Please copy out again the entries from the first line up to and including the line that contains "Click the favorite".

*Records supplied*.
┄┄┄┄┄┄

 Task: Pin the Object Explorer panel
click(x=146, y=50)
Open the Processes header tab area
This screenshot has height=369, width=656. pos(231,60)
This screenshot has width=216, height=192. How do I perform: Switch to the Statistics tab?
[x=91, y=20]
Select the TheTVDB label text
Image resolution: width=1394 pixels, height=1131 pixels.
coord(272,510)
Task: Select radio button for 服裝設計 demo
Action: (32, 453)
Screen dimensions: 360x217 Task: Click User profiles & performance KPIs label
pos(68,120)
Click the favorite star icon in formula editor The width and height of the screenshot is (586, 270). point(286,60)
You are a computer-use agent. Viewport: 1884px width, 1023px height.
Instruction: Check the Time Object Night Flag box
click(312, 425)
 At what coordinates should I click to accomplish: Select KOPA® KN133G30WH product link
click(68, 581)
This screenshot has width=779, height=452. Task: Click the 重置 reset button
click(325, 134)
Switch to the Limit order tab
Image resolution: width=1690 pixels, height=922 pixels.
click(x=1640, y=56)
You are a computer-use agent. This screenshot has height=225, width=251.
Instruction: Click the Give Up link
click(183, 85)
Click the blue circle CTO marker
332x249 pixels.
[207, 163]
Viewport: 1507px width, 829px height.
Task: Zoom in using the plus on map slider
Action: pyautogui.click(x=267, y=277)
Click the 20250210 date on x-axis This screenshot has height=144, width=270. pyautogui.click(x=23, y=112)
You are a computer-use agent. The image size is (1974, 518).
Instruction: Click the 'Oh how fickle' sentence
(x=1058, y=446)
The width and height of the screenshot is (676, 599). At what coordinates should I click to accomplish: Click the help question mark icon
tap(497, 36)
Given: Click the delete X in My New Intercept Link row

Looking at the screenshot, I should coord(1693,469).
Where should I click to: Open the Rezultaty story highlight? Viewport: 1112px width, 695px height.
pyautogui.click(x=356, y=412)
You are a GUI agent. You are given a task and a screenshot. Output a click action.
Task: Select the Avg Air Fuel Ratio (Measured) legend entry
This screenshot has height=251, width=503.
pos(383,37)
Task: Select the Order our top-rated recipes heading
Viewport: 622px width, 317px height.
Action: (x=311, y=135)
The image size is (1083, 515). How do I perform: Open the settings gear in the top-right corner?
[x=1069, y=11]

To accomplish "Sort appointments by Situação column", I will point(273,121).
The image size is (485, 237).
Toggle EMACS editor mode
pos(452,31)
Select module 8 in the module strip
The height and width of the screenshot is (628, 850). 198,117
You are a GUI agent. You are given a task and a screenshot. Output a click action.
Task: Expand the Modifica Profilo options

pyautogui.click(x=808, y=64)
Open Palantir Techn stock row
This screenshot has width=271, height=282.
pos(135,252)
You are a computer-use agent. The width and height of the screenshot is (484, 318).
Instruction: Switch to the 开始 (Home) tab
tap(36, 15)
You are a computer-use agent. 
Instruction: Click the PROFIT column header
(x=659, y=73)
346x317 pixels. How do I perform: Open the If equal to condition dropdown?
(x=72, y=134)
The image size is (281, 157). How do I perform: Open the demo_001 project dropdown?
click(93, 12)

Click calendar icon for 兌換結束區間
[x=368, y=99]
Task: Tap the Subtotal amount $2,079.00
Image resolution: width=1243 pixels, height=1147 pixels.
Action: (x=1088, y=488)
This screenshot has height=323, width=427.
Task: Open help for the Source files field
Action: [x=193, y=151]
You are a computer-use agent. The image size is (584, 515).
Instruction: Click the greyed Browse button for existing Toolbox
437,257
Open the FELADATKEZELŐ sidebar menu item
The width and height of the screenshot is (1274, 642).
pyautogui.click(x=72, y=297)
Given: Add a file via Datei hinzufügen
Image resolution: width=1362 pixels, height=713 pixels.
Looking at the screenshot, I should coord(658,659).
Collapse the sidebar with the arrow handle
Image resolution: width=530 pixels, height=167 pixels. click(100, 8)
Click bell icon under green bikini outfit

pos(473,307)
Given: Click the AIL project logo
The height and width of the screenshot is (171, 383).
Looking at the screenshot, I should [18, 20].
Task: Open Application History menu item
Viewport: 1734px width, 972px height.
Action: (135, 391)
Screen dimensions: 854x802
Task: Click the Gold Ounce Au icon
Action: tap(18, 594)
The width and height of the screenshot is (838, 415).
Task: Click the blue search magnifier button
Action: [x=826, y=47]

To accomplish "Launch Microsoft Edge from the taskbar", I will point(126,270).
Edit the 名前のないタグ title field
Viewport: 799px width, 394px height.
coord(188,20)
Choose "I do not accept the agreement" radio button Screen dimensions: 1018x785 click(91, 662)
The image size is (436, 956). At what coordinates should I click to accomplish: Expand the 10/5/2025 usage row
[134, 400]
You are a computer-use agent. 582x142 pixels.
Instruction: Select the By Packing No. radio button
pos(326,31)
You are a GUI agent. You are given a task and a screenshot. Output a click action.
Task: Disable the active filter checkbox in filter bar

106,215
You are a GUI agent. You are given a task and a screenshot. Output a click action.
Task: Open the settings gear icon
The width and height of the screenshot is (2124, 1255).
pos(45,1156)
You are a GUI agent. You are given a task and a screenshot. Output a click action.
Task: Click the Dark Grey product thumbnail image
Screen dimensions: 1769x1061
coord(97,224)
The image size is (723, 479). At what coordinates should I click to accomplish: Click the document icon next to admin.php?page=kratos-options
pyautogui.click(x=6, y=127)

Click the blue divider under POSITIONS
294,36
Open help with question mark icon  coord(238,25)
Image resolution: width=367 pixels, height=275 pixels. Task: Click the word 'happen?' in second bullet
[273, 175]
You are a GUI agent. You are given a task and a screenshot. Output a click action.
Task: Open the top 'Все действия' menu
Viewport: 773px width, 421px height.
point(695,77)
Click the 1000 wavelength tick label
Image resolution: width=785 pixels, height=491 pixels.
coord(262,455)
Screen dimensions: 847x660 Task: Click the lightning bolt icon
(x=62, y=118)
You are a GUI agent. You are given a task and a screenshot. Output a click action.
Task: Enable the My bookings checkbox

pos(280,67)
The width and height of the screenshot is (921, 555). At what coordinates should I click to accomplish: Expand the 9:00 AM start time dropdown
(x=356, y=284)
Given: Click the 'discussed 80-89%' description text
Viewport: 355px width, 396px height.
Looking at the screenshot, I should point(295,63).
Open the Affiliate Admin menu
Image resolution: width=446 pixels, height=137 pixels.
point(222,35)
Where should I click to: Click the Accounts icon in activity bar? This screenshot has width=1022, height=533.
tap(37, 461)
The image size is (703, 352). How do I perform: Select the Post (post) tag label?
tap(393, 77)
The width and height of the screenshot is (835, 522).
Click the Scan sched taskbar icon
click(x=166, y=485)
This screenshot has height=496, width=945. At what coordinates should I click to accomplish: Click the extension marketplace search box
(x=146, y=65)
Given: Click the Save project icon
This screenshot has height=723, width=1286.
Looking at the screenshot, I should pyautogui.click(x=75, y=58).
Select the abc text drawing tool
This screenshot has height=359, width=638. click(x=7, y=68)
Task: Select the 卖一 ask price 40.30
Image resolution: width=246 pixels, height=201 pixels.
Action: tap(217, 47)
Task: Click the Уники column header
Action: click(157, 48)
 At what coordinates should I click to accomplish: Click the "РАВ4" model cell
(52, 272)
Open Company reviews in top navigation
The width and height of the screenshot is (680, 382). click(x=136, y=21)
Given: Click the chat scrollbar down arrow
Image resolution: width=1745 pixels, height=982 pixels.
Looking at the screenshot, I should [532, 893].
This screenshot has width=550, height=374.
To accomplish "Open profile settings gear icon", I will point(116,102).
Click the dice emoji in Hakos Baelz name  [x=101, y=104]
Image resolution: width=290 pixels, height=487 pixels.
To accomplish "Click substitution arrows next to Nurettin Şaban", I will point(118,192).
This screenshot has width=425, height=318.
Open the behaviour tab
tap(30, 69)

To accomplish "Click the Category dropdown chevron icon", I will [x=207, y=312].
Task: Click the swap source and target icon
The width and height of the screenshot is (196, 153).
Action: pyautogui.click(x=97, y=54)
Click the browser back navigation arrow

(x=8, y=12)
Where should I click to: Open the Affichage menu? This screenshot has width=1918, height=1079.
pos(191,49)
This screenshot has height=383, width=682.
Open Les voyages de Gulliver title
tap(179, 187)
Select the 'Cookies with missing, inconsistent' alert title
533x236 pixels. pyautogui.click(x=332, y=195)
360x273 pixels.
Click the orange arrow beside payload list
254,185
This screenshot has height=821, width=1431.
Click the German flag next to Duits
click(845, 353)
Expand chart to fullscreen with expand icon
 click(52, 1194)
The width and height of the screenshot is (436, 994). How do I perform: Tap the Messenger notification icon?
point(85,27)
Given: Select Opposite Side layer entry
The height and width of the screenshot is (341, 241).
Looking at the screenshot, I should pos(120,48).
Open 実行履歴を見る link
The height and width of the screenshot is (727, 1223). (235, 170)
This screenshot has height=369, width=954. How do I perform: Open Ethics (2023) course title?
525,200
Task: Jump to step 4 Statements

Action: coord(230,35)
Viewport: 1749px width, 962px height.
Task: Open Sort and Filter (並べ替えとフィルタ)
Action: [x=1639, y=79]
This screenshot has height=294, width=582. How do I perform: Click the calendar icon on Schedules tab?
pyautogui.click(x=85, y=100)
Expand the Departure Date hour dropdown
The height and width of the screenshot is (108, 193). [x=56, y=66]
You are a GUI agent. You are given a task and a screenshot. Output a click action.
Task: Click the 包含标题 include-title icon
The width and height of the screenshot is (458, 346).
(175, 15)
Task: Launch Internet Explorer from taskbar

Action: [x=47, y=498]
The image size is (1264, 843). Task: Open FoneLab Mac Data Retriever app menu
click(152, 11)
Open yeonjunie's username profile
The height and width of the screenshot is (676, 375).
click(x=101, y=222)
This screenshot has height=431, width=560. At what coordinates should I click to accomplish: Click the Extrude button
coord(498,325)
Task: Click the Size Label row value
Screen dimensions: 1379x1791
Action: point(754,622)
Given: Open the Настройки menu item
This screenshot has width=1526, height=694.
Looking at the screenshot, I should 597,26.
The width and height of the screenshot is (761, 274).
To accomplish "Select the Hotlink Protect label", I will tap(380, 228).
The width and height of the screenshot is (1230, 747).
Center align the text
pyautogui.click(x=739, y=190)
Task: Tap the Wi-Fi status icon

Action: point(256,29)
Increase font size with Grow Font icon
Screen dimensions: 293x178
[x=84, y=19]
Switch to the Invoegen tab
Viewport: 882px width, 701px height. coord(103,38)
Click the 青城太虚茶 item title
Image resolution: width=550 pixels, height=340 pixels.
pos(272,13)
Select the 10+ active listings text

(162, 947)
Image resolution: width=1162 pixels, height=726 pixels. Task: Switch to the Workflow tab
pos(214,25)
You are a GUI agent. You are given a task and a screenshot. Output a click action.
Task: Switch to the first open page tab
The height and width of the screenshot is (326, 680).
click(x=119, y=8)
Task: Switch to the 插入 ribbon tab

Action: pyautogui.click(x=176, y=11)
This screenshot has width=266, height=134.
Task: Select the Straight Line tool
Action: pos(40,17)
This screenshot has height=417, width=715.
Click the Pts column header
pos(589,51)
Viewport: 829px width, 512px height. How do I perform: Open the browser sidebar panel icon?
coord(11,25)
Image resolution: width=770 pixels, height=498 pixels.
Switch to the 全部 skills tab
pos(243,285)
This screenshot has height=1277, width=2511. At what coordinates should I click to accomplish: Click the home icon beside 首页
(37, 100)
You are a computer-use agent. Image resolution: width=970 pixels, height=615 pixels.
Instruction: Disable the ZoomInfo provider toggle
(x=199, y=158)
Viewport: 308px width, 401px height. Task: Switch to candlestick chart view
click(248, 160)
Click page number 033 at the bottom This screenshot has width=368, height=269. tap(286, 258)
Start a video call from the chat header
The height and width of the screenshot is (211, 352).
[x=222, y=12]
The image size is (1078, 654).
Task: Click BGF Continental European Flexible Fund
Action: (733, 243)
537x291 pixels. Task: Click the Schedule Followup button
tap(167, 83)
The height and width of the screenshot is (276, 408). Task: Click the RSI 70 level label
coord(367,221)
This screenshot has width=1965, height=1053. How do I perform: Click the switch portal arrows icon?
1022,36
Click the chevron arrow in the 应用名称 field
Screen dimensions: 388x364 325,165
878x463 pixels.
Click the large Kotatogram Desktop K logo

┄┄┄┄┄┄

*Solution for this exercise*.
 Task: Pin the Object Explorer panel
click(x=146, y=50)
Open the Processes header tab area
This screenshot has height=369, width=656. pos(231,60)
This screenshot has width=216, height=192. How do I perform: Switch to the Statistics tab?
[x=91, y=20]
Select the TheTVDB label text
Image resolution: width=1394 pixels, height=1131 pixels.
coord(272,510)
Task: Select radio button for 服裝設計 demo
Action: (32, 453)
Screen dimensions: 360x217 Task: Click User profiles & performance KPIs label
pos(68,120)
Click the favorite star icon in formula editor The width and height of the screenshot is (586, 270). point(286,60)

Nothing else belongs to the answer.